TABLEAUX VIVANT SERIES

THERE WILL BE BLOOD // JAE Discursive Image Submission // 2017

THERE WILL BE BLOOD // JAE Discursive Image Submission // 2017

ACTS OF INTERPRETATION

Everything is known, including that which is still unknown. The Paranoid-Critical Method (PCM) is both the product and the remedy against that anxiety: it promises that, through conceptual recycling, the worn, consumed contents of the world can be recharged or enriched like uranium, and that ever-new generations of false facts and fabricated evidences can be generated simply through the act of interpretation.

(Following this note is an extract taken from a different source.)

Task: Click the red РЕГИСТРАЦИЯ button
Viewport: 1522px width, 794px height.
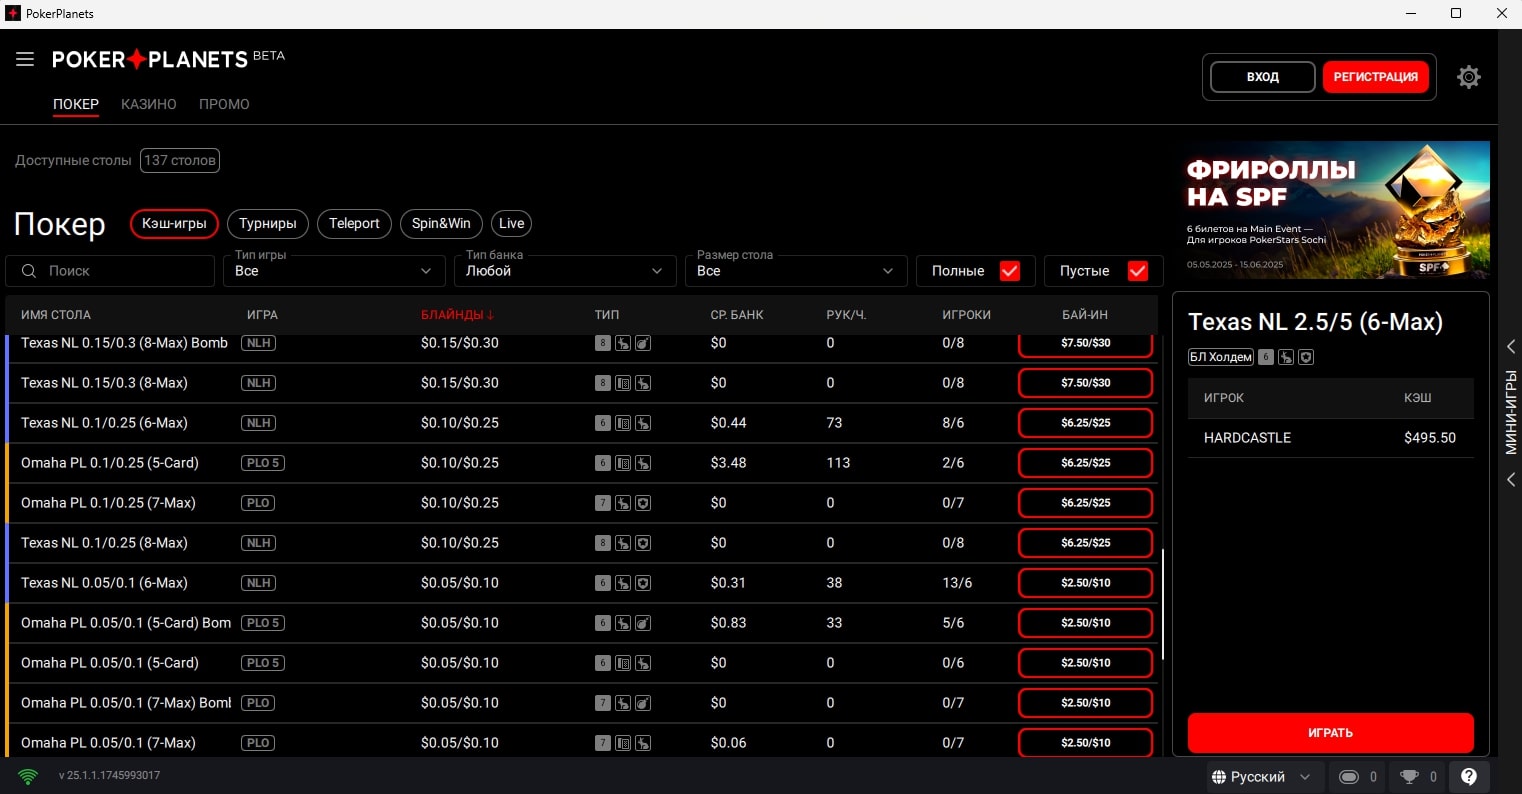Action: coord(1375,77)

Delirious New York: A Retroactive Manifesto for Manhattan. Rem Koolhaas. 1978

PLANE OF NON-AGREEMENT

The Tableaux Vivant Series reflects upon the creative process and examines an alternative design methodology for the conception of spatial ideas. This pedagogical approach incorporates a series of steps that biases writing, embraces qualitative accident, and finally yields representational artifacts positioned somewhere between the written word and the physical construct. For this particular series, the beginning brought-together elements are placed into what Max Ernst referred to as his plane of non-agreement. The source material for this series, the worn consumed contents of the world, is language culled from issues of Vogue magazine that is by default a representation of contemporary culture. These fragments are then crafted into written prose with the underlying charge to challenge the perceived limitations inherent to conventional representational techniques. In many ways, this work is more closely related to the development of a screenplay where one’s ideas about what constitutes place are quickly inhabited by dripping gutters and coke bottles filled with sand. The process evolves with the translation of the prose into visual triptychs that expand upon newly discovered hallucinations and secret desires. Text is positioned on the middle panel. On the left, a diagram serves as a kind of construction manual that illustrates the organizational strategy of the prose. The right panel consists of images that draw heavily upon what the surrealist artist Salvador Dali, in describing his PCM, defined as a “spontaneous method of irrational knowledge based on the critical and systematic objectivity of the associations and interpretations of delirious phenomena.” These images are not meant to infringe upon the freedom of the reader but instead expand the potential visualization of their written prose and touch the viewer’s soul to some degree. As a new thesis begins to emerge, the project evolves into a series of drawings that continue to provide alternate readings and form the foundation of a time-based composition that incorporates sound and triggers interstitial readings. Ultimately, through this process of conceptual recycling, the worn, consumed contents of the world can be recharged or enriched like uranium.